Tip 1: Be a stalker.
If you ask where it’s good to eat in Tokyo, you’ll probably just get confused and end up with 100+ recommendations. So this is what Nico and I did: We waited for Japanese businessmen to go on their lunch break (around 11:30am) and followed the older ones (40+), because these guys know the best, most authentic places where you’ll get your money’s worth.
When we did this, we ended up in an amazing place called Kyoto Hyoki. The people serving us didn’t know a word of English, so we used Google translate. It’s THAT authentic.
Tip 2: Get lost.
Why ride subways and cabs when you can walk? This way, you can squeeze in a physical activity (since you’re probably not working out, lol) and you get to literally breathe the city in. You’ll also meet interesting people. Nico and I got lost one evening, like close to midnight, and we ended up in this little Italian bar called Vineria Hirano in Shibuya-ku.
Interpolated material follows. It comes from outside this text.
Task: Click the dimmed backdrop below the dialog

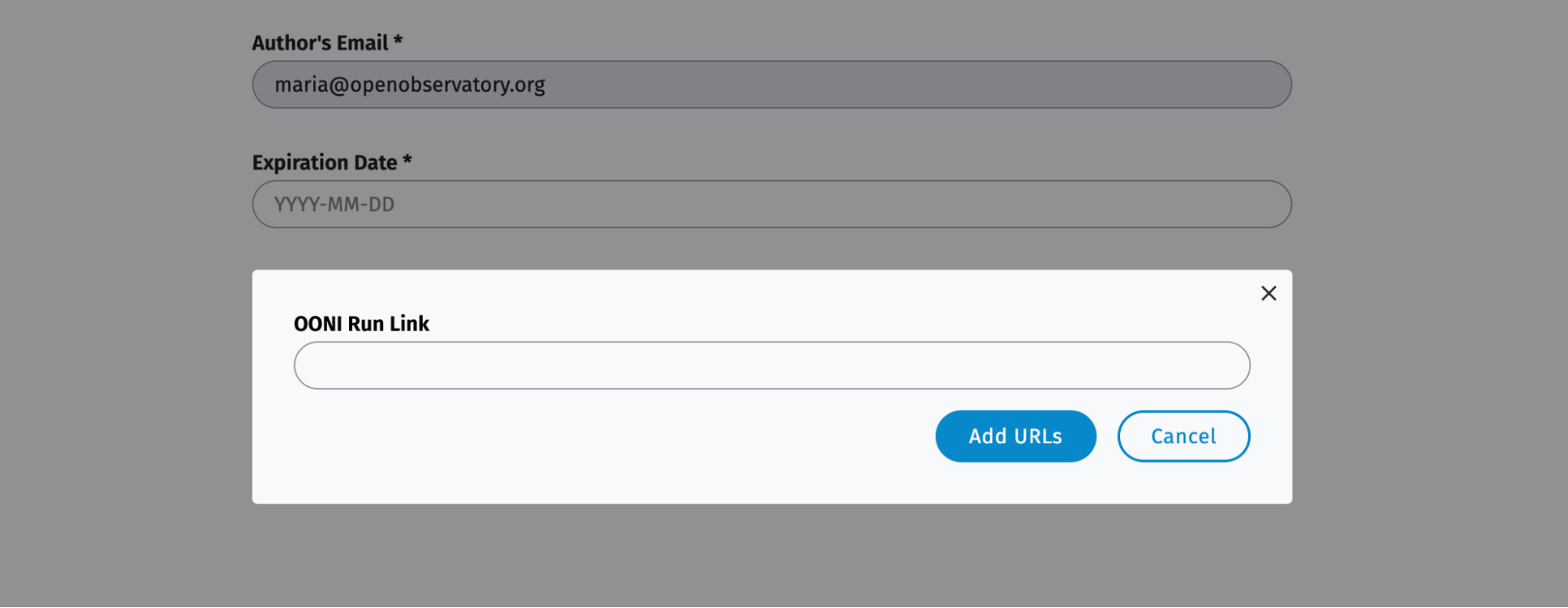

We met the owner who told us he flies to Italy every year to learn and research more about the cuisine. His wife is the cook. We indulged in Italian wines and cannelloni while talking to three other Japanese customers sitting at the bar. The only thing we had in common? A love for special wines and good conversation.
Tip 3: Be a ninja for a day.
This might be a little touristic, but I’m telling you, the experience was WORTH IT. It took Nico and I two hours to walk to the location, which was a tiny house (you can also take a 40-minute train ride straight to Tabata Station). There was a man at the door who rang the bell three times, and it was followed by three knocks. This meant that “The Master” was giving his okay for us to enter. Ooohhh.
We entered a dark room. On the walls were two dimmed lights, weapons, a framed photo of a Master Ninja, and a samurai outfit. A ninja was sitting still in front of the photo, meditating. We didn’t know what else to do so we sat down, and all of a sudden, the ninja started doing nine signs to purify the space (it super reminded me of the series The OA).
This was followed by a few flips in the air, which the ninja did as if he was just taking a stroll in the park. He drew his sword out and started “fighting” an imaginary person. (I swear, I’m not making this up.)
To be honest, I was a bit scared at this point. But then the lights were switched on and our ninja lessons officially began. What we were taught? How to handle different weapons, how to walk silently, how to walk on an edge, how to use a sword, how to disappear through a ninja door, how to meditate, and how to accomplish a mission. The experience was definitely something.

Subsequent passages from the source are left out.